*Given exercise 1*
Write out the records exactly, starting at the line containing "Open the three-dots options menu" and ending with the last line of the records. Leave out the pictures.

*Reading passage*

Documentation of the appeal procedure can be found in the Register
Bibliographic information is available in: EN
Versions: Unpublished
Title of application: Hair care compositions
Applicant name: Unilever PLC, et al
Opponent name: DSM NUTRITIONAL PRODUCTS AG
Henkel AG & Co. KGaA
Board: 3.3.07
Headnote: -
Relevant legal provisions:
European Patent Convention Art 56
European Patent Convention Art 104(1)
European Patent Convention R 115(2)
Keywords: Inventive step - no
Costs - apportionment - no
Catchwords:

-

Cited decisions:
-
Citing decisions:
-

Summary of Facts and Submissions

I. The appeal by opponents 01 lies against the decision of the opposition division posted on 10 July 2006 to maintain European patent No. 0 889 712 (based on International Application No. PCT/EP97/01177, published as WO 97/34570) in amended form.

II. The patent was granted on the basis of seven claims, independent claim 1 reading:

"1. A hair care composition comprising:

(i) from 0.001 to 1% by weight of phytantriol;

(ii) from 0.001 to 10% by weight of a silicone compound; and

(iii) a cosmetically acceptable carrier selected from the group consisting of:

a) water

b) lower alcohols instead or in addition to water and

c) a hydrocarbon propellant."

Independent claim 7 read:

"7. A method for conditioning and styling hair comprising the steps of:

(a) applying a hair care composition to the hair comprising:

(i) from 0.001 to 1% by weight of phytantriol;

(ii) from 0.001 to 10% by weight of a silicone compound; and

(iii) a cosmetically acceptable carrier selected from the group consisting of:

a) water

b) lower alcohols instead or in addition to water and

c) a hydrocarbon propellant.

(b) wetting the hair to create a lather;

(c) rinsing the lather from the wet hair; and

(d) applying heat to the rinsed hair to achieve styling."

III. Two notices of opposition against the patent were filed on 6 and 11 June 2003 respectively, in which revoca tion of the patent in its entirety was requested on the grounds of Article 100(a) EPC (lack of novelty as well as lack of an inventive step). The opposition was supported, amongst others, by

Dl Hoffmann-LaRoche Vitamins & Fine Chemicals Newsletter for the Cosmetic and Household Industries: Roche VitaScope, summer 1992, Volume 3, Issue 4

D8 SÖFW, 117(10), 1991, 379-384, G. Erlemann, R. Merkle: "Panthenol, Phytantriol, Vitamin E und Vitamin A in der Kosmetik"

*Given exercise 2*
Continue the passage on the appeal over the hair care composition patent from the point where it stops.

*Exercise material*
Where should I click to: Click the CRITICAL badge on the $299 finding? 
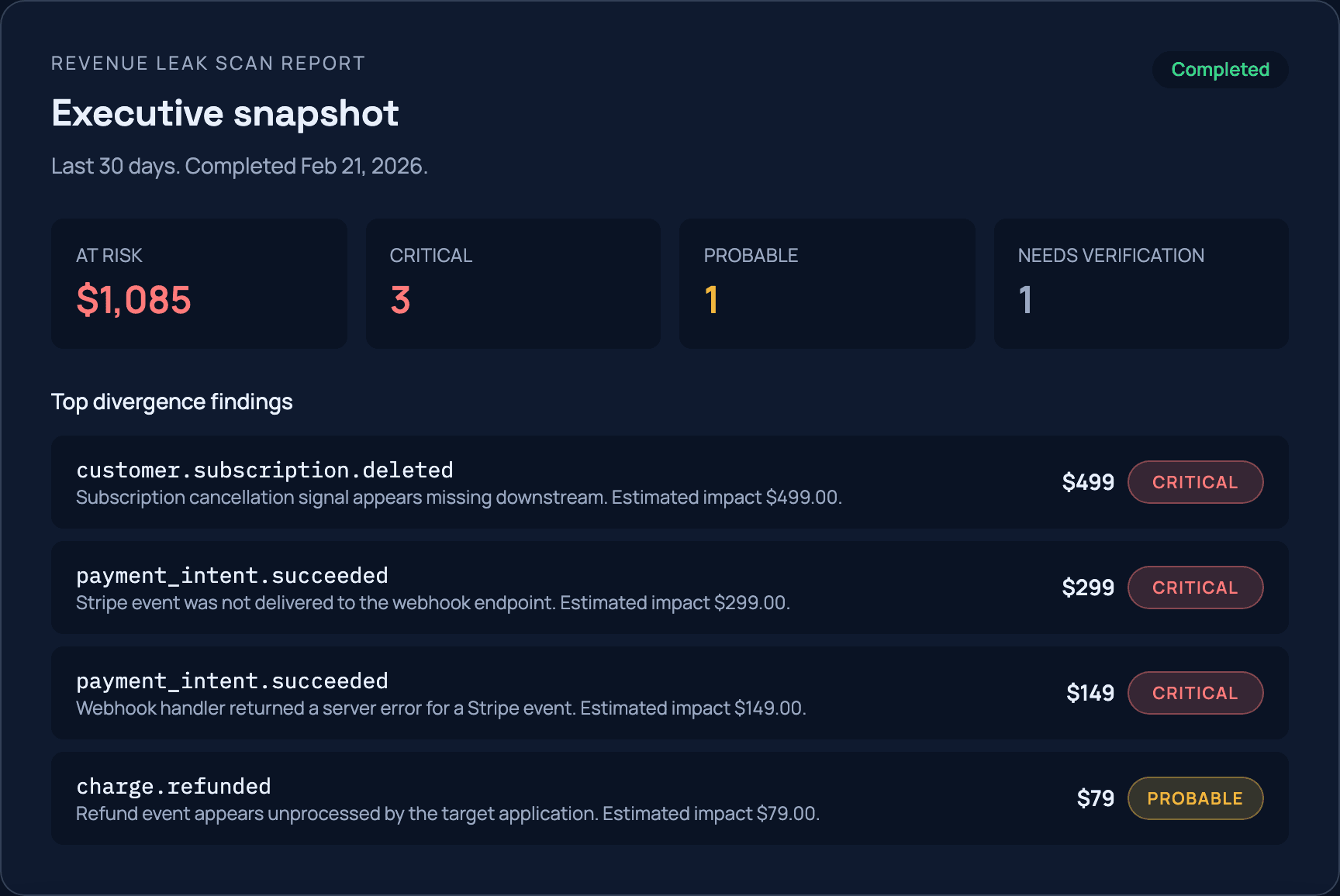pos(1195,588)
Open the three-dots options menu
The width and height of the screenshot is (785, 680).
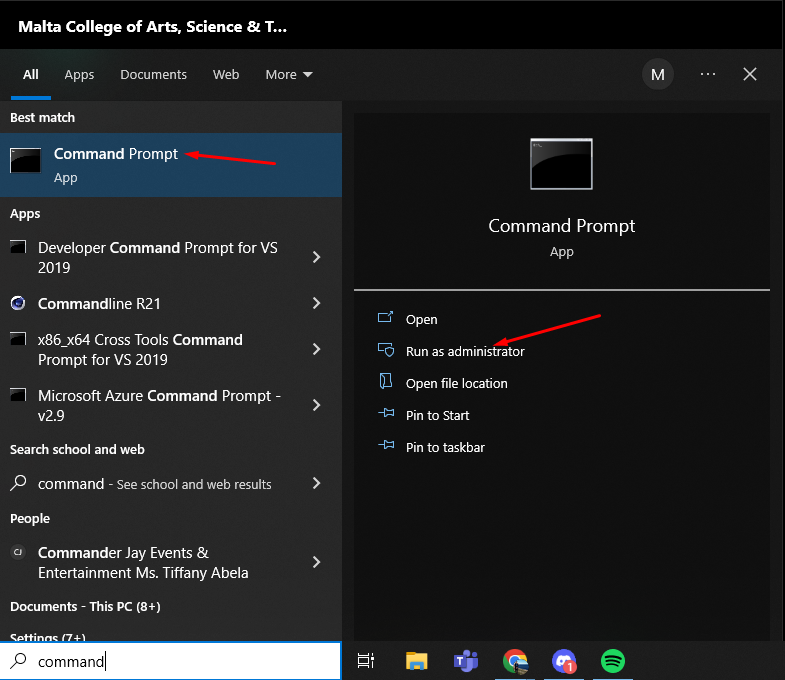[708, 74]
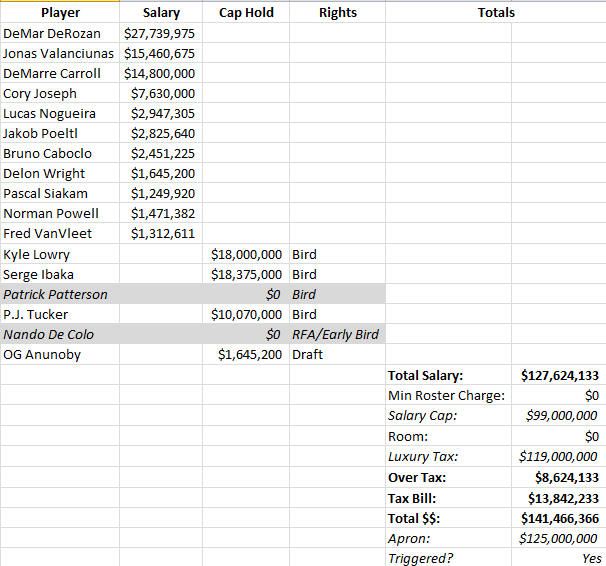Select the Total Salary value $127,624,133
This screenshot has width=606, height=566.
[x=560, y=375]
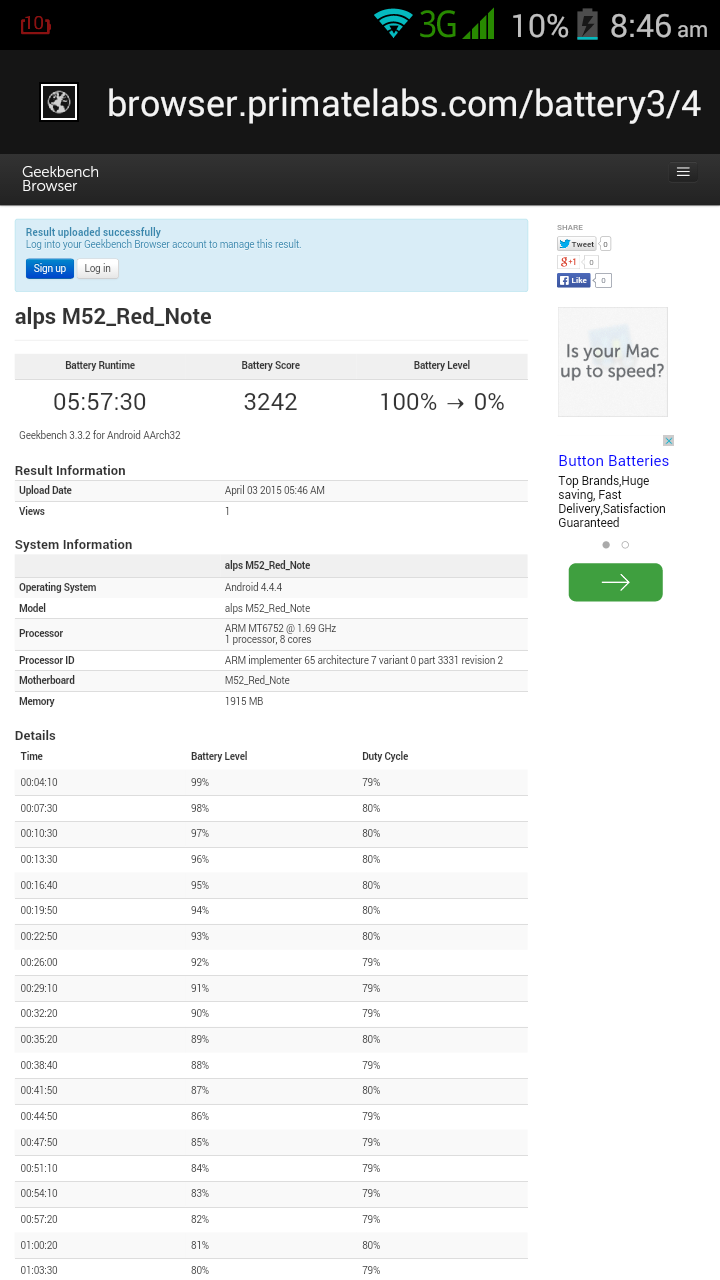Tap the browser URL address field
Viewport: 720px width, 1280px height.
point(403,103)
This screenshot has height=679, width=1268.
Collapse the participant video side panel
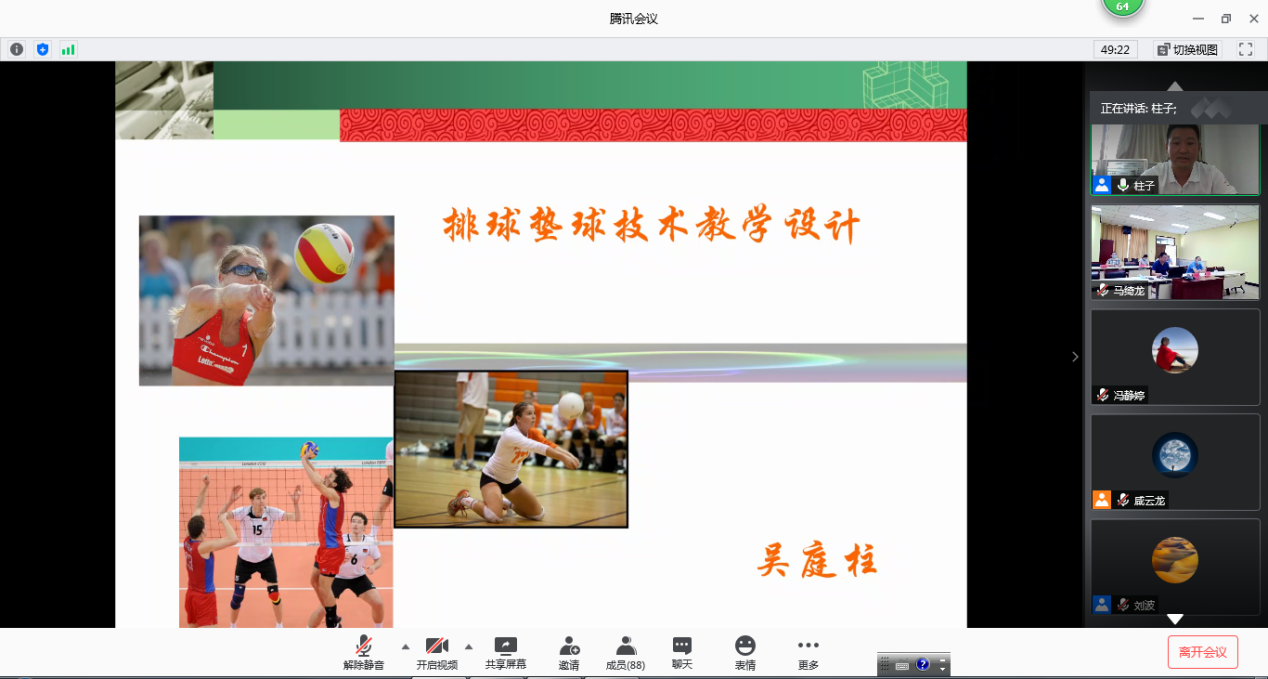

*Written answer 1*
Open the three-dots options menu
The width and height of the screenshot is (785, 680).
[708, 74]
Select the Total Salary value $127,624,133
This screenshot has width=606, height=566.
[x=560, y=375]
Tap the browser URL address field
Viewport: 720px width, 1280px height.
point(403,103)
This screenshot has height=679, width=1268.
Collapse the participant video side panel

*Written answer 2*
Dl1 EP-A-0 641 557

D13 EP-A-0 768 081

D26 WO-A-9600557

IV. The decision under appeal was based on a main and a first auxiliary request filed on 17 March 2006 as first and sixth auxiliary requests respectively, claim 1 of the main request reading:

"1. A [deleted: hair care ]shampoo composition comprising:

(i) from 0.001 to 1% by weight of phytantriol;

(ii) from 0.001 to 10% by weight of a silicone compound;

(iii) [deleted: a cosmetically acceptable carrier selected from ] [deleted: the group consisting of: ]

[deleted: a) ]water; and

[deleted: b) lower alcohols instead or in addition to water and ]

[deleted: c) a hydrocarbon propellant ]

(iv) from 5 to 30% by weight of a surfactant selected from anionic, nonionic, amphoteric, zwitterionic and cationic surfactants and mixtures thereof.

V. Claim 1 of the first auxiliary request read:

"1. A method for conditioning and styling hair comprising the steps of:

(a) applying a [deleted: hair care ]shampoo composition to the hair comprising:

(i) from 0.001 to 1% by weight of phytantriol;

(ii) from 0.001 to 10% by weight of a silicone compound;

[deleted: (iii) a cosmetically acceptable carrier selected from the group consisting of: ]

[deleted: a ]) water

[deleted: b) lower alcohols instead or in addition to water and ]

[deleted: c) a hydrocarbon propellant. ](sic)

(iv) from 5 to 30% by weight of surfactant selected from anionic, nonionic, amphoteric, zwitterionic and cationic surfactants, and mixtures thereof;

(b) wetting the hair to create a lather;

(c) rinsing the lather from the wet hair; and

(d) applying heat to the rinsed hair to achieve styling."

(compared to claim 1 as granted, additions are indicated in bold, deletions in strikethrough).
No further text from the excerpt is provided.